I responded to Shane as follows:
I’m embarrassed to say I don’t know the answer to this question of yours. I’d guess 1 in 10, but I guess that 1 in 40 is not entirely out of the question, given that the two heights are positively correlated. So maybe I’d guess 1 in 40. But 1 in 10 is not out of the question…
Shane responded:
It’s roughly 1 in 40 if you assumed non assortative mating (just randomly picked men and women from the respective height distribution of men and women).
In reality, it is closer to 1 in 300. (Women don’t like shorter men; men may not like taller women, and shorter men don’t marry as often, in part because they earn less.)
1 in 300 didn’t sound right to me. So I did some calculating and some looking up.
First the calculating.
compare_heights <- function(mu, sigma, rho, n=1e6){
Sigma <- diag(sigma) %*% cbind(c(1,rho), c(rho, 1)) %*% diag(sigma)
library("MASS")
heights <- mvrnorm(n, mu, Sigma)
p_wife_taller <- mean(heights[,1] > heights[,2])
cat("Assuming corr is", rho, ": probability the wife is taller is", p_wife_taller, ": 1 in", 1/p_wife_taller, "\n")
}
mu <- c(63.7, 69.1)
sigma <- c(2.4, 2.9)
options(digits=2)
for (rho in c(0, 0.3, 0.5, 0.7)){
compare_heights(mu, sigma, rho)
}
And here's the output:
Assuming corr is 0 : probability the wife is taller is 0.076 : 1 in 13
Assuming corr is 0.3 : probability the wife is taller is 0.044 : 1 in 23
Assuming corr is 0.5 : probability the wife is taller is 0.022 : 1 in 45
Assuming corr is 0.7 : probability the wife is taller is 0.0052 : 1 in 191
Using simulation here is overkill---given that we're assuming the normal distribution anyway, it would be easy enough to just compute the probability analytically using the distribution of the difference between husband's and wife's heights (from the numbers above, the mean is 69.1 - 63.7 and the sd is sqrt(2.4^2 + 2.9^2 - 2*rho*2.4*2.9), so for example if rho = 0.5 you can just compute pnorm(0, 69.1 - 63.7, sqrt(2.4^2 + 2.9^2 - 2*0.5*2.4*2.9)), which indeed comes to 0.22.)---but brute force seems safer. Indeed, I originally did the simulation with n=1e4 but then I upped the draws to a million just to be on the safe side, since it runs so fast anyway.

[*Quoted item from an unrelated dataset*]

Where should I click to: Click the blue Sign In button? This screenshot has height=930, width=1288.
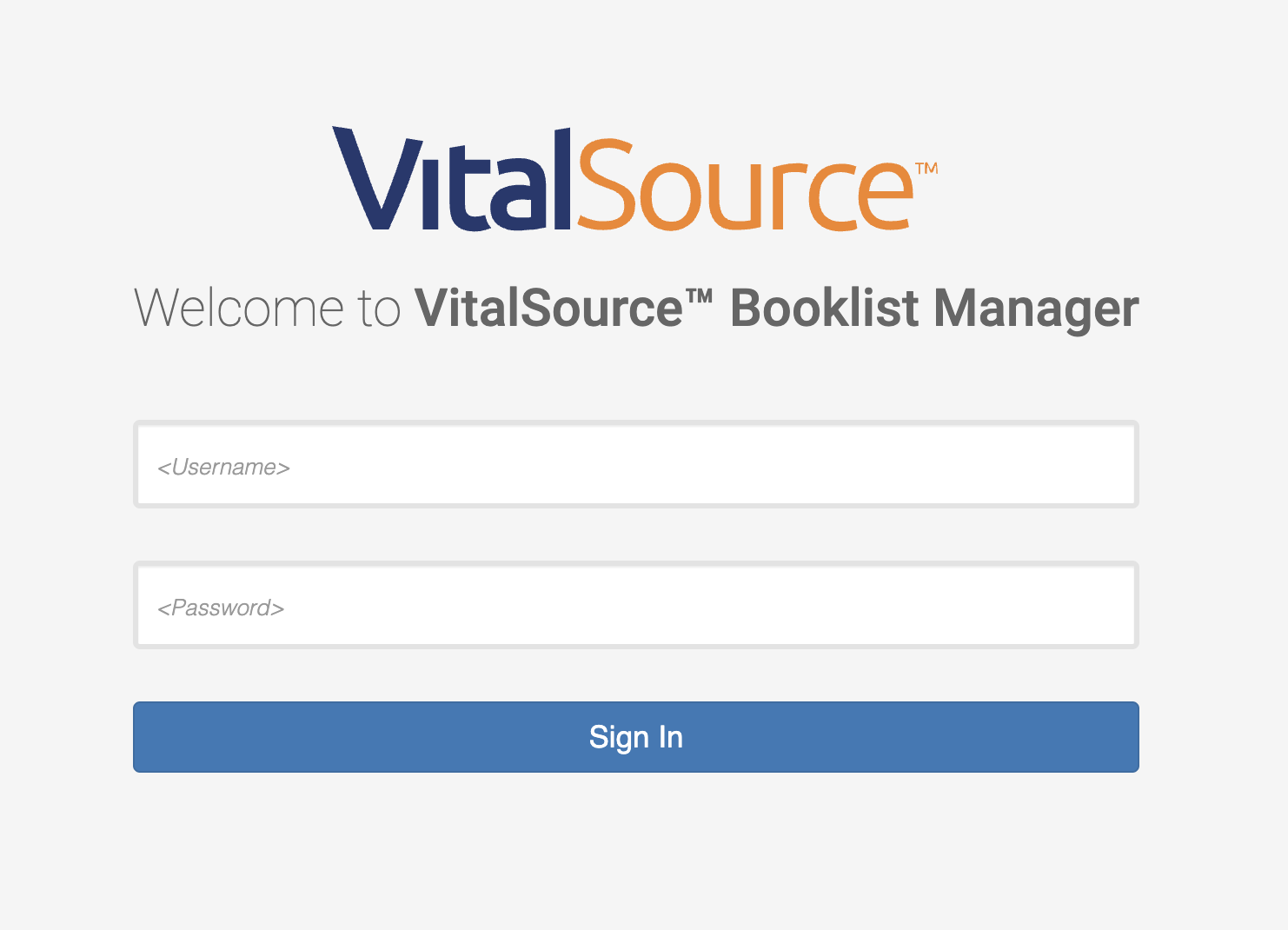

A correlation of about 0.5 sounds right to me, so the above calculations seems to be consistent with my original intuition that the probability would be about 1 in 10 if independent or 1 in 40 accounting for correlation.
Next, the looking up. I recalled that sociologist Philip Cohen had posted something on the topic, so I did some googling and found this press release:
The average height difference between men and women in the U.S is about 6 inches. . . . Cohen also analyzed the height of 4,600 married couples from the 2009 Panel Study of Income Dynamics and found that the average husband's height was 5'11" while the average wife was 5'5". Moreover, he found that only 3.8 percent of the couples were made up of a tall wife and a short husband . . .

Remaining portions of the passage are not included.